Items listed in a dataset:
::::
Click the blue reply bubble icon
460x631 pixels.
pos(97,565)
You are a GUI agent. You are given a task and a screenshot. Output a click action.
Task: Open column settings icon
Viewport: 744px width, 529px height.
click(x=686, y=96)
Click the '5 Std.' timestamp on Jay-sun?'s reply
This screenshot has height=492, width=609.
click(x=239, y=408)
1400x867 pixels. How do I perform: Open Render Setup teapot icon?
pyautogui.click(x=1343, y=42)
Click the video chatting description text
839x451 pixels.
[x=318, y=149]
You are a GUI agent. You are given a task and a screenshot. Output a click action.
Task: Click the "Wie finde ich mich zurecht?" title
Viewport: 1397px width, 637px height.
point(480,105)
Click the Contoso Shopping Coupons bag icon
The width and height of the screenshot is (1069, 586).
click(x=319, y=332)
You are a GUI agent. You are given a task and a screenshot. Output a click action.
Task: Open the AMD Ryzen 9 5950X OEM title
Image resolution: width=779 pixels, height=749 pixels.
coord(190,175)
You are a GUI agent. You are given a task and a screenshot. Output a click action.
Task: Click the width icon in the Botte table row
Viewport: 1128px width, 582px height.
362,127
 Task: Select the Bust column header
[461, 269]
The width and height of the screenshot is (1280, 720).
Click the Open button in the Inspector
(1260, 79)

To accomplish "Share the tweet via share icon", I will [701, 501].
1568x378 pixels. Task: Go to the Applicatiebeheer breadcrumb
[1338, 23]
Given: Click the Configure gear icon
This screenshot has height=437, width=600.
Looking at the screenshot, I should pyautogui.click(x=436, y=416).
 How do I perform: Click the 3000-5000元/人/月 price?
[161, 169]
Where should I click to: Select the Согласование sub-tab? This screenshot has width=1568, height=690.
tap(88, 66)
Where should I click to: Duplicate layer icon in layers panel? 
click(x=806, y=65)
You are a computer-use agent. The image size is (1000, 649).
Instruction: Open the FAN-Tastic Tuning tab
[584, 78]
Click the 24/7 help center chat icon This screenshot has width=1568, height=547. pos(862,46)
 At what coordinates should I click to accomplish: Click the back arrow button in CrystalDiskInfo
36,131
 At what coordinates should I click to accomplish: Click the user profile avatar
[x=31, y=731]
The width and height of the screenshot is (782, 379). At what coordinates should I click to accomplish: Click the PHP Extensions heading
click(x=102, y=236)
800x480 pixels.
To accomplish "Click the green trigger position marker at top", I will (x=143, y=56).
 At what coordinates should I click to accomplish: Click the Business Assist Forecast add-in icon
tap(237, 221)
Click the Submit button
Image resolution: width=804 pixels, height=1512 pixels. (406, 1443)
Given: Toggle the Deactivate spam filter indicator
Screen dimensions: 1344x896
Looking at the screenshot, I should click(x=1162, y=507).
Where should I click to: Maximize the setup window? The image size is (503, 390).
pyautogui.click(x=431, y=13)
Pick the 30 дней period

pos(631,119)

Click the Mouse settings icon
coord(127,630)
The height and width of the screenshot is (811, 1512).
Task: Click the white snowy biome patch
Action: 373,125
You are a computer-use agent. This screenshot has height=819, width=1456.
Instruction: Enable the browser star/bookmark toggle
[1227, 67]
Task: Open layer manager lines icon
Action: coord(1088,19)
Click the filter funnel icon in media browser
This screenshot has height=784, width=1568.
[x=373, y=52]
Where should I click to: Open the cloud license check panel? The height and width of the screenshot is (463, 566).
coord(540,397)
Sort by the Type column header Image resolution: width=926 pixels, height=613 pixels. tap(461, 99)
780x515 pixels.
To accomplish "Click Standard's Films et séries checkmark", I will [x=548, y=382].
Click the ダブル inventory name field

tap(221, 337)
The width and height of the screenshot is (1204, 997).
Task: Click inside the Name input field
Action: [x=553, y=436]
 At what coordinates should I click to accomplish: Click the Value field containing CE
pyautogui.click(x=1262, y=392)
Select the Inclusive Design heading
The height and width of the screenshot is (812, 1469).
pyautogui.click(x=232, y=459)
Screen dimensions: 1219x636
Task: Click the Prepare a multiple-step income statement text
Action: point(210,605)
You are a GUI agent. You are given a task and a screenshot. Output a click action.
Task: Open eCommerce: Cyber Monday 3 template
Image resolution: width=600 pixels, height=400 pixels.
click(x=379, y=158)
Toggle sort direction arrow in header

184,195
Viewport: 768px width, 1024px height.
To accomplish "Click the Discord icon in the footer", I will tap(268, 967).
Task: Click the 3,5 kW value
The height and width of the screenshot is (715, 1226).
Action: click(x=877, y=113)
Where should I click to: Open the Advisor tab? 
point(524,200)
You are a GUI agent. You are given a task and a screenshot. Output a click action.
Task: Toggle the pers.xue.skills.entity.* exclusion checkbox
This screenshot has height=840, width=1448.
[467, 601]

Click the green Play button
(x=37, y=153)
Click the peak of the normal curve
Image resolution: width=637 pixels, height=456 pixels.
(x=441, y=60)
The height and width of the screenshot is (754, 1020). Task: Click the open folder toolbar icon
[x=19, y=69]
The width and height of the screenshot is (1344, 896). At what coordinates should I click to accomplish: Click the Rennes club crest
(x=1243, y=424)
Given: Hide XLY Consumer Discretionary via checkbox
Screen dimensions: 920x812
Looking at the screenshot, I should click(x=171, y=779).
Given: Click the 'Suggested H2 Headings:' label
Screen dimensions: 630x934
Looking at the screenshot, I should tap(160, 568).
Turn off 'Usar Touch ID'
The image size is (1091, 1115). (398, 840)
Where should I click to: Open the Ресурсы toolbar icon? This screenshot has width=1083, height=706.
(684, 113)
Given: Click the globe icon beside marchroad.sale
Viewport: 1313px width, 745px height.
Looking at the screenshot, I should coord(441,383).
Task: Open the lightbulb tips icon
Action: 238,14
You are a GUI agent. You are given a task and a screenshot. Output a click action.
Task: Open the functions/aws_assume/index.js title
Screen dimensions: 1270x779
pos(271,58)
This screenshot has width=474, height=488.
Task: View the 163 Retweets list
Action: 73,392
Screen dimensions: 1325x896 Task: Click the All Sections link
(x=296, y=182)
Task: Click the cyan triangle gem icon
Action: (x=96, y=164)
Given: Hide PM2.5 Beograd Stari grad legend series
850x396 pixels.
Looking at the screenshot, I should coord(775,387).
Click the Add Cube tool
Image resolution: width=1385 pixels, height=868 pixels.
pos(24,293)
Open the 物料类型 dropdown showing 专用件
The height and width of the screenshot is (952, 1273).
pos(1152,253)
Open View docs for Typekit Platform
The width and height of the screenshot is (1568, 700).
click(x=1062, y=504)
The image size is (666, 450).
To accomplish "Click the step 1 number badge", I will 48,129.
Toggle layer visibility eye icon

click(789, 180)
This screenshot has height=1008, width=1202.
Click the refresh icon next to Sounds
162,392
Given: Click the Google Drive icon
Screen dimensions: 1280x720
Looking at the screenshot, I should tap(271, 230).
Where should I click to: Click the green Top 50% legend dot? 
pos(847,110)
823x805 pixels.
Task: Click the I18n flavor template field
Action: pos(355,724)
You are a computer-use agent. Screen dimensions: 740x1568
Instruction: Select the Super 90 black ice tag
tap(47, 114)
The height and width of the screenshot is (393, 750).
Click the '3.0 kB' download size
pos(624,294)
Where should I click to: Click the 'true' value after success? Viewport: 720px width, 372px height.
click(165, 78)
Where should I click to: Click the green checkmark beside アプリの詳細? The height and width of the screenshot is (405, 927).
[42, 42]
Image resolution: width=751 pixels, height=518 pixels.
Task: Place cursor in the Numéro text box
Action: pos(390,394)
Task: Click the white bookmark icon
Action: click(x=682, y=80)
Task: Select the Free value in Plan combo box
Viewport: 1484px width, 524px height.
::::
From the entries above, list each line with "Hide" in it.

§ **Task response**
Given: Hide XLY Consumer Discretionary via checkbox
Given: Hide PM2.5 Beograd Stari grad legend series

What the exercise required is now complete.